Senator Brown’s letter references the FTC’s 1983 Policy Statement which defines the elements of deception. First, there must be a “representation, omission, or practice that is likely to mislead the consumer.” Second, “the act or practice must be considered from the perspective of the reasonable consumer.” Third, “the representation, omission or practice must be material.” The FTC complaint that followed Senator Brown’s letter, alleges multiple violations of Section 5(a) of the FTC Act, because Zoom’s deceptive acts and omissions affect commerce, as defined in Section 4 of the FTC Act. Regulation of UDAAP is important because deceptive practices can cause significant financial injury to consumers, erode consumer confidence, and undermine the financial marketplace as whole. The government thus makes it unlawful for corporations such as Zoom, who offer consumer services, to engage in UDAAP. To assess whether an act or omission is deceptive, the FTC uses the “four Ps” test. The “four Ps” are prominence, presentation, placement, and proximity.
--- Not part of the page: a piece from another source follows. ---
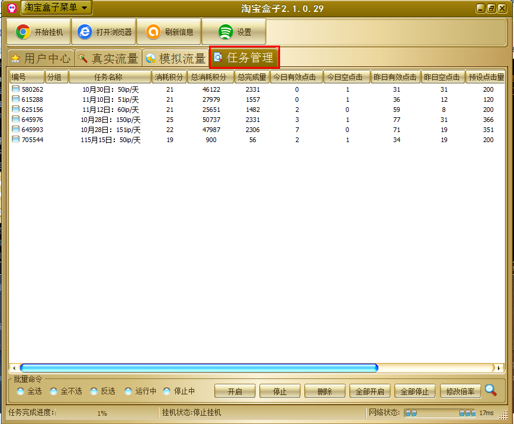Click the orange 刷新信息 refresh icon

153,32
This 4-step test asks: (1) Is the statement prominent enough for a consumer to notice? (2) Is the information presented in an understandable way? (3) Is the placement of the information obvious or conspicuous to consumers? and lastly (4) Is the information in close proximity to the claim it qualifies?
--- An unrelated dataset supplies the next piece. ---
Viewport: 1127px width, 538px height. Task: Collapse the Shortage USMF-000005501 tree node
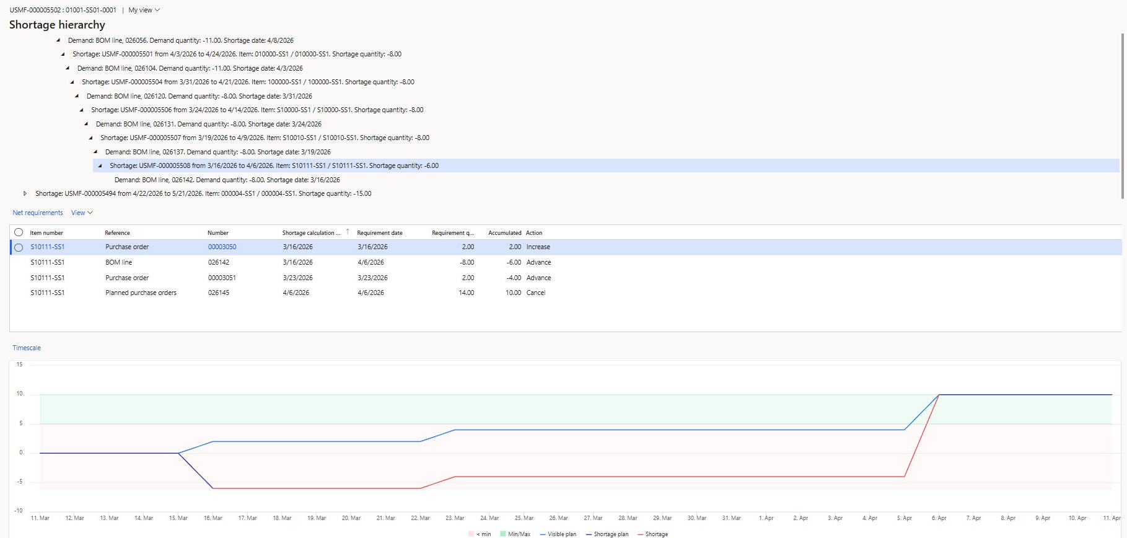pos(63,54)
In the Matter of Zoom Video Communications, Inc. (filed 11/9/20)

The FTC’s most recent complaint alleges that Zoom made material misrepresentations about their ability to provide a safe and secure video conferencing platform to users. The complaint alleges five violations of the FTC Act. All counts allege that Zoom, through either acts or omission “represented, directly or indirectly, expressly or by implication,” deceptive information. Count I contends deceptive representation regarding “end-to-end encryption.” This count references Zoom’s statement that it employed end-to-end encryption to provide a safer platform when , in fact, it did not employ this method. Count II claims deceptive representation regarding the level of encryption used. This count references  Zoom’s statement that it employed 256-bit encryption when, in fact, it did not employ this level of encryption. Count III alleges deceptive representation regarding secured cloud storage for recorded meetings. This count references Zoom’s statement that recorded meetings were stored in an encrypted format in the cloud when in fact they were not. Count IV is unfair circumvention of third-party privacy and security safeguards, in reference to Zoom’s inability to adequately prevent “zoom bombing.” Lastly, Count V posits deceptive failure to disclose information. This count connects with Zoom’s failure to disclose in a Mac App update that the update would allow web servers to remain on user’s computers even after the Zoom App is uninstalled.

Zoom employees, shareholders, and users worldwide will be anxiously awaiting the ruling in this case. Until then, Zoom users should be mindful of the information shared via the platform and always use precautions when handling confidential information in an online setting.